Ripepi Massimo-3-4E' il commento del consigliere comunale, Massimo Ripepi, che rincara: "Stavolta vanno in fumo finanziamenti per 50 mila euro e tutto per una banale “concessione”. Il bando della Regione Calabria, che concede un contributo fino ad un massimo di 50 mila euro agli impresari balneari per rinnovo, ristrutturazione, risanamento delle loro strutture, ha come unico criterio che la licenza sia rinnovata in modalità pluriennale.

E che cosa fa il comune di Reggio Calabria? Rinnova le licenze solo fino al 31 ottobre 2021 e quindi, addio contributo. Una clamorosa presa in giro, una scontata e amara conclusione, laddove c’è un pugno di politicanti miopi e inidonei a reggere le sorti economiche di un territorio, che ormai sta boccheggiando. Era l’occasione per avere un pò di ossigeno in un momento storico, che definire “emergenziale” risulta eufemistico. Ma è mai possibile che Falcomatà e i suoi riescano a collezionare soltanto fallimenti? Dobbiamo ancora assistere inerti, al “depredamento” quotidiano del nostro territorio?" 

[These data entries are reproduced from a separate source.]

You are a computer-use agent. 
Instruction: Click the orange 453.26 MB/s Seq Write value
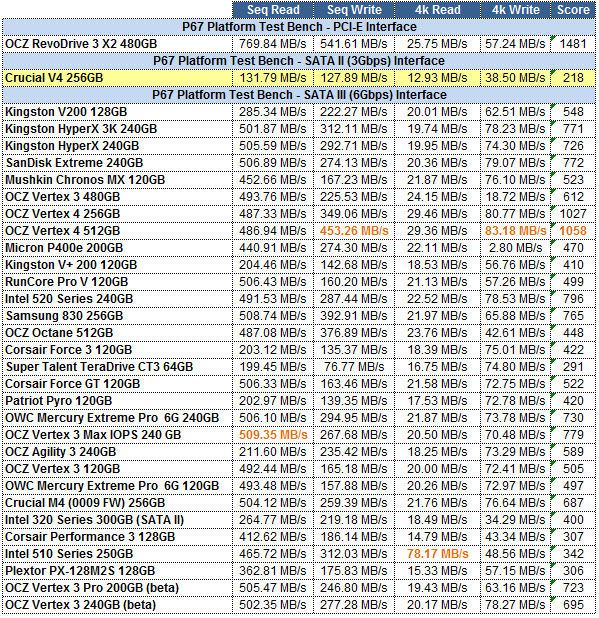click(x=354, y=231)
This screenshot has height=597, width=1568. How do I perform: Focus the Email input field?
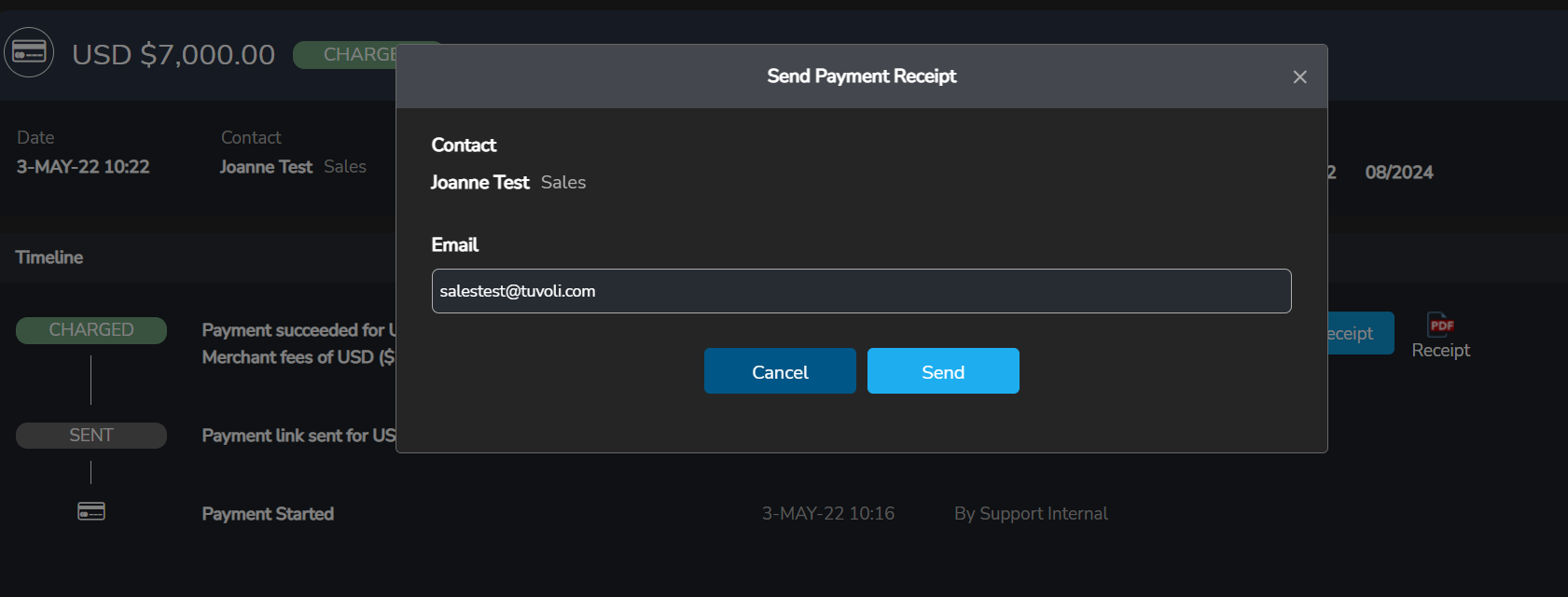[861, 291]
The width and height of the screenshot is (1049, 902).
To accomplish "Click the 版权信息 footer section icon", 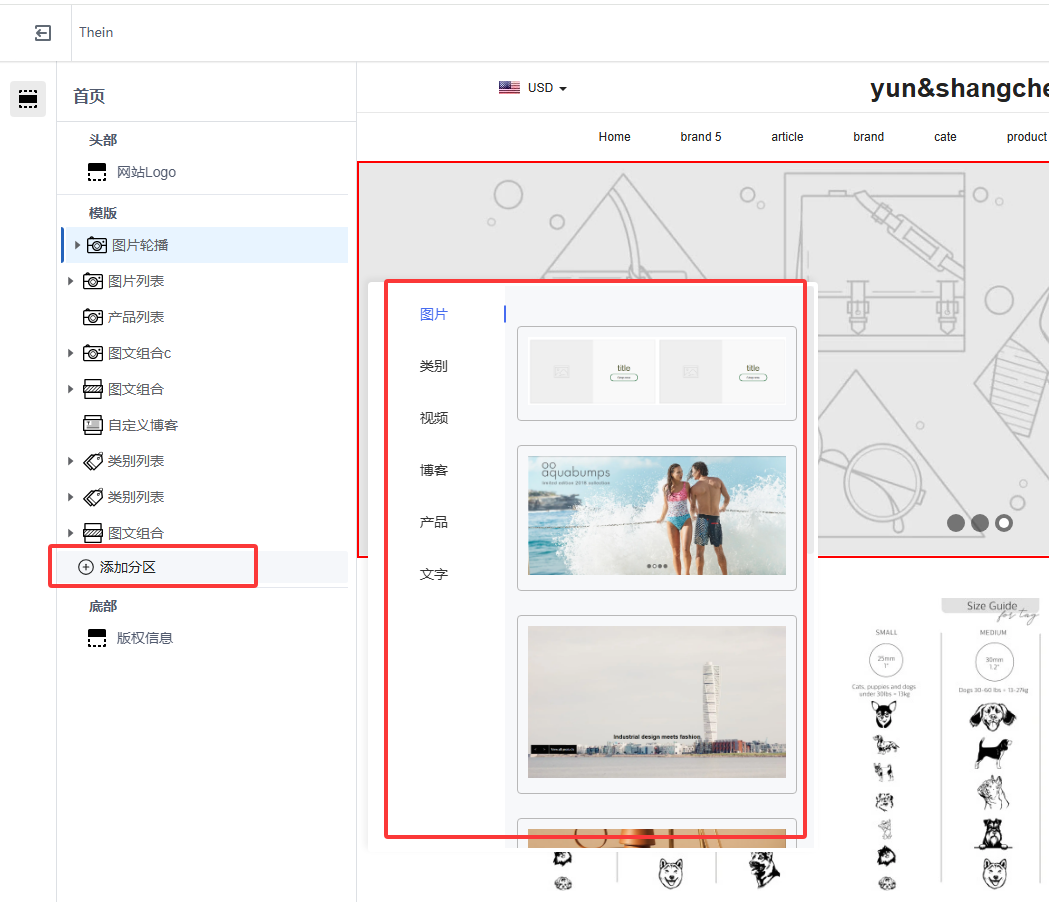I will pos(97,638).
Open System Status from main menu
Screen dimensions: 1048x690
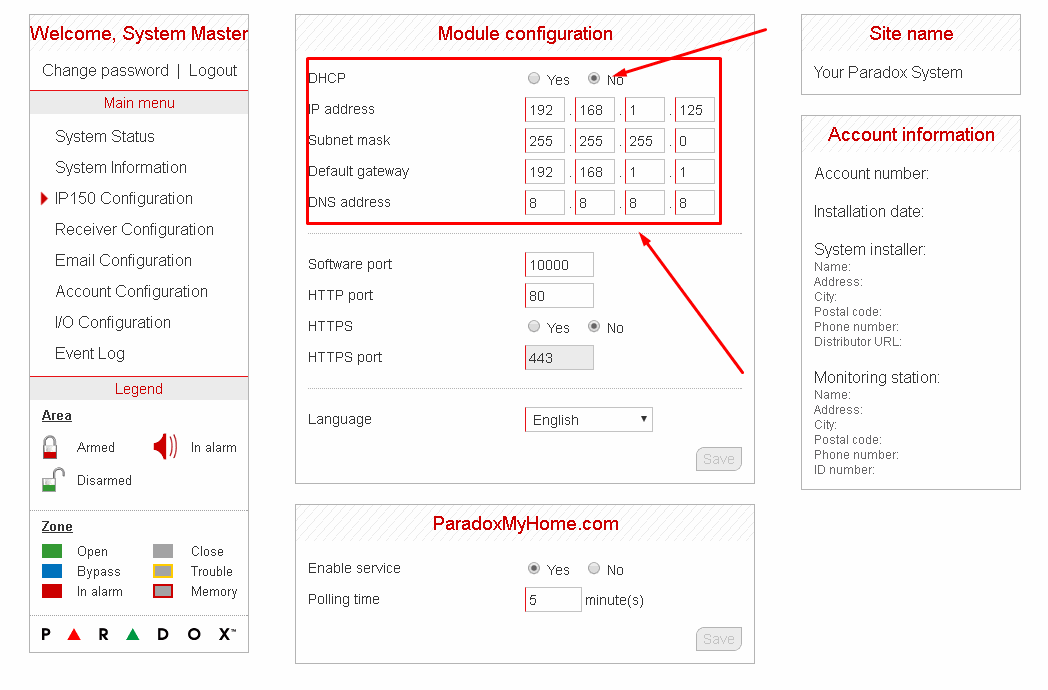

Secondo Ripepi: "Questa volta il sindaco e i suoi tecnici hanno raggiunto il margine del paradosso e il fatto di aver concesso un limitato rinnovo delle licenze balneari, senza essersi prima debitamente informati di come si muovesse la Regione in materia, dimostra con evidenza plateale, che questa amministrazione è “disconnessa” da questa nostra realtà territoriale, che pretende di governare a suon di proclami e di azioni politiche votate all’improvvisazione.

Di fatto, però, le improbabili mosse di Falcomatà, ricadono sul già esile tessuto imprenditoriale e professionale di Reggio. E’ un’assurda conduzione amministrativa quella che, con smaccato menefreghismo del bisogno impellente di risorse fresche, tarpa le ali persino all’unico bene di cui potremmo usufruire per risollevarci: il mare.

La Regione dunque, sta dando l’opportunità a tutti gli imprenditori volenterosi di trasformare questo bene naturale in un’occasione, per impiantare attività competitive sul piano turistico e marittimo, di riqualificazione dell’offerta, di innovazione del servizio proposto, con contributi in conto capitale. Purtroppo, la domanda per accedere agli aiuti di riqualificazione previsti per l’intera regione Calabria, richiedono un regime di “regolare concessione della licenza demaniale”. Eppure il sindaco della Città metropolitana ha avuto il coraggio di mettersi di traverso di fronte ad un’opportunità senza precedenti".

Il consigliere poi aggiunge: "E che cosa dobbiamo dire del progetto del secolo da 6500 posti di lavoro “Mediterranean Life”, incagliato nei meandri della burocrazia; e del Piano Spiagge che non tiene conto della nostra attitudine marittima, tagliando fuori altri possibili introiti dal traffico diportista? E i finanziamenti per il rinnovo dei mezzi pubblici e la promozione di una “mobilità dolce”?

Insomma, di che cosa stiamo parlando? Dovrebbe essere immediata la reazione di un’amministrazione capace, revocare la decisione presa e concedere una possibilità ai suoi imprenditori balneari di accedere al sostegno regionale; poi, chiedere umilmente scusa alla cittadinanza, per la vergognosa e penosa conduzione amministrativa, che sta gettando nello strazio economico e nell’inciviltà un territorio il quale, ridotto a questo punto, può solo sperare in un miracolo".